Ketua MPR RI: Jika Tidak Disikapi dengan Bijaksana, Kemajemukan Dapat Berujung Perpecahan Selasa, 19/07/2022 | 11:00
Ketua MPR RI Bambang Soesatyo saat Sosialisasi pentingnya keragaman budaya di Indonesia di Puri Ageng Blahbatuh Gianyar Bali, Senin (18/7/2022). Foto:MPR
Jakarta - Ketua MPR RI Bambang Soesatyo menghadiri Sosialisasi pentingnya keragaman budaya di Indonesia di Puri Ageng Blahbatuh Gianyar Bali, Senin (18/7/2022).
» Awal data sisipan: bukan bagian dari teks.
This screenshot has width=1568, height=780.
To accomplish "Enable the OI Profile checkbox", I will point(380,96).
Bambang Soesatyo menilai keragaman budaya di Indonesia merupakan fitrah kebangsaan. Dalam konteks pemahaman masyarakat majemuk, Indonesia memiliki tingkat heterogenitas yang tinggi, dengan 1.340 suku, 733 bahasa, 6 agama, dan puluhan aliran kepercayaan lainnya.
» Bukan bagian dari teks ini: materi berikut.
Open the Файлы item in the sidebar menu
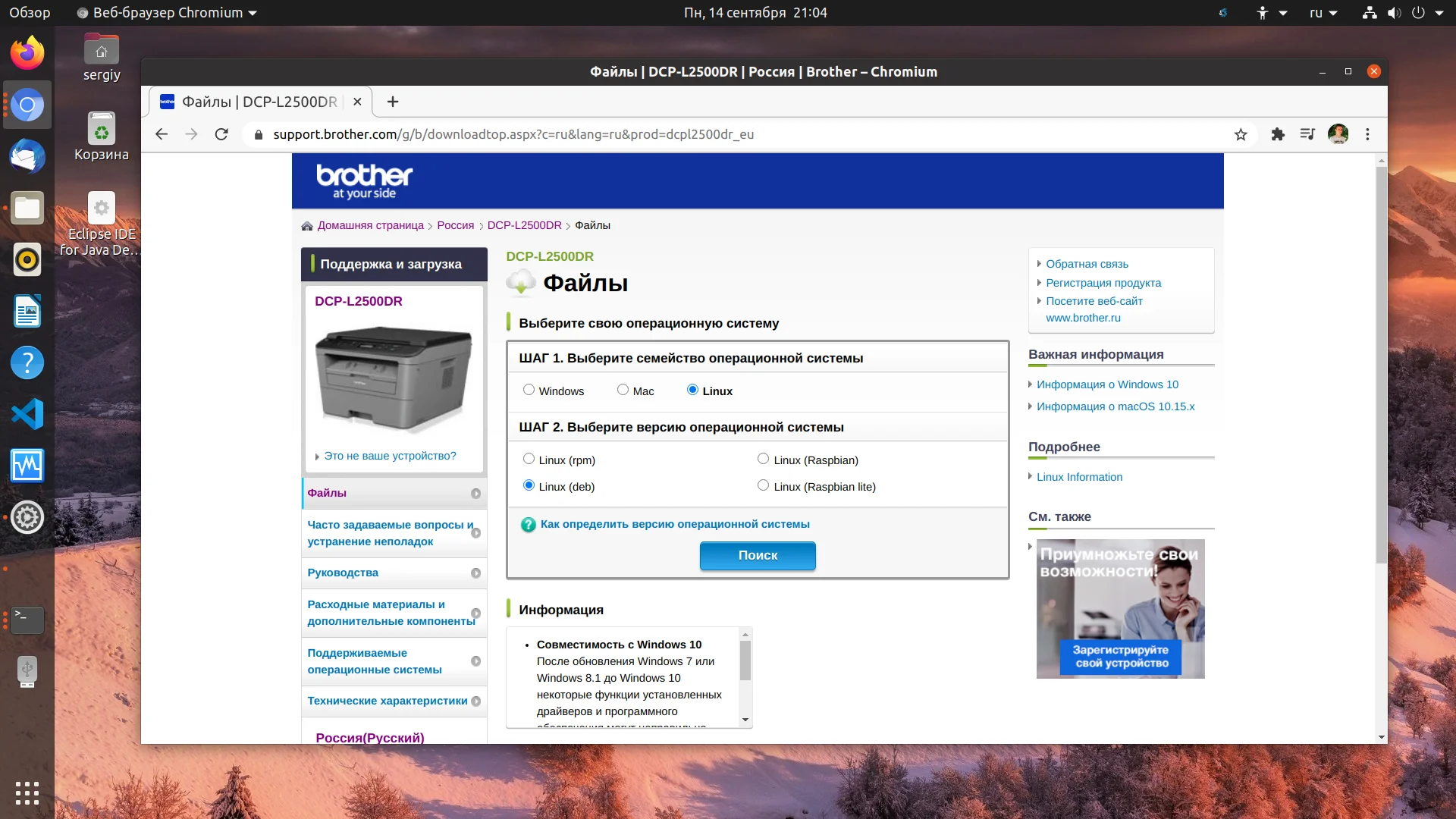The width and height of the screenshot is (1456, 819). [327, 493]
"Tingginya tingkat kemajemukan ini, di satu sisi menempatkan kita dalam posisi rentan terhadap ancaman perpecahan. Jika tidak disikapi dengan bijaksana, kesalahan dalam mengelola kemajemukan dapat berujung pada lunturnya kohesi kebangsaan yang dapat bermuara pada disintegrasi bangsa," ujar Bamsoet dalam keterangannya, Selasa (19/7/2022).
Lebih lanjut, Ketua DPR RI ke-20 ini menjelaskan merujuk pada konstitusi, amanat membangun ketahanan budaya memiliki landasan yuridis yang fundamental, khususnya di pasal 32 UUD NRI 1945. Setidaknya, terdapat dua prinsip dasar yang tersirat.
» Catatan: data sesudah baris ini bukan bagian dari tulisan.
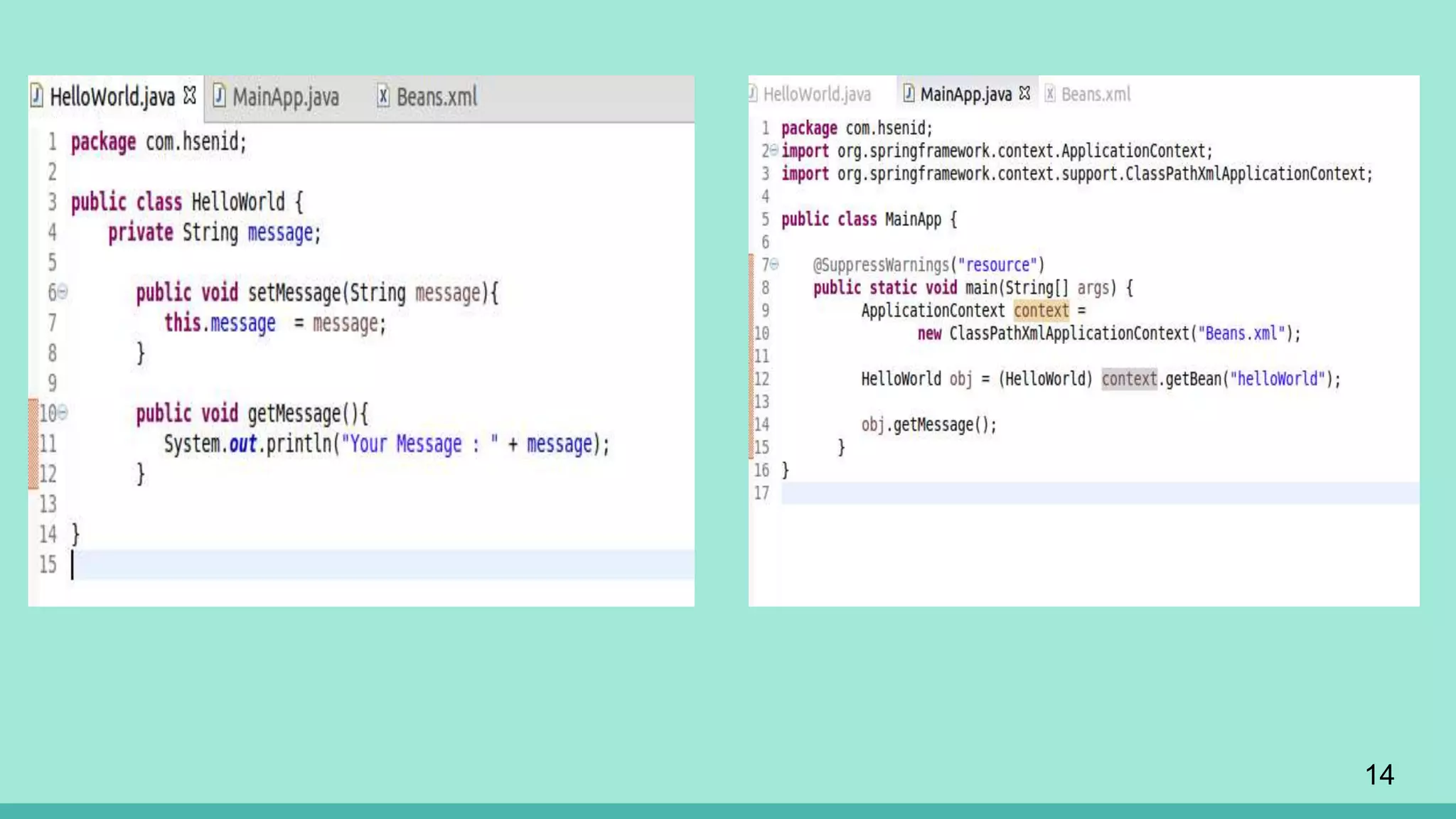Click Java file icon on right HelloWorld.java tab
This screenshot has height=819, width=1456.
coord(753,93)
Pertama, penegasan tentang pengakuan dan penghormatan terhadap identitas budaya dan hak masyarakat tradisional oleh negara. Kedua, amanat kepada negara untuk menjamin kebebasan masyarakat dalam memelihara dan mengembangkan nilai-nilai budayanya.
"Dalam konteks pemajuan kebudayaan, globalisasi seharusnya tidak semata-mata dipandang sebagai ancaman. Tetapi, justru harus kita manfaatkan sebagai peluang bagi budaya Indonesia untuk dapat memberi kontribusi terhadap pembentukan peradaban dunia," katanya.
Kepala Badan Hubungan Penegakan Hukum, Pertahanan dan Keamanan KADIN Indonesia ini pun mengatakan keragaman budaya juga dapat diartikan sebagai kekayaan yang dapat melengkapi satu sama lain.
Meskipun bangsa Indonesia memilih bentuk negara kesatuan, namun bukan berarti makna keragaman budaya tersebut harus diseragamkan. Adapun hal ini juga perlu diberikan kesempatan untuk tumbuh dan berkembang sebagai khasanah kekayaan bangsa.
Prinsip dan visi kebangsaan harus mampu mempertemukan kemajemukan dan ketahanan budaya dalam semangat kebersamaan. Paradigma inilah yang dibangun oleh Puri Ageng Blahbatuh, yang memprakarsai untuk menghadirkan narasi-narasi kebangsaan dengan melibatkan tokoh-tokoh dan lembaga lembaga adat, melalui kegiatan Sosialisasi Empat Pilar MPR RI.
Di sosialisasi ini, Ketua Umum Ikatan Motor Indonesia ini pun mengingatkan soal ancaman terhadap eksistensi budaya bangsa, baik dari faktor eksternal maupun internal. Soal ancaman dari faktor internal kurangnya upaya intens dan serius dalam menghadirkan diskursus kebudayaan juga menjadi penyebab 'menjauhnya' kebudayaan dari ruang publik.
Bamsoet mejelaskan, budaya Indonesia pernah memiliki pengalaman tidak menyenangkan ketika budaya Nusantara coba diakui sebagai budaya milik negara lain.
Antara lain alat musik Sasando dari Nusa Tenggara Timur, wayang kulit dan batik dari Jawa Tengah, lagu Rasa Sayange dari Maluku, angklung dari Jawa Barat, makanan Rendang dari Sumatera Barat, termasuk juga Tari Pendet dari Bali.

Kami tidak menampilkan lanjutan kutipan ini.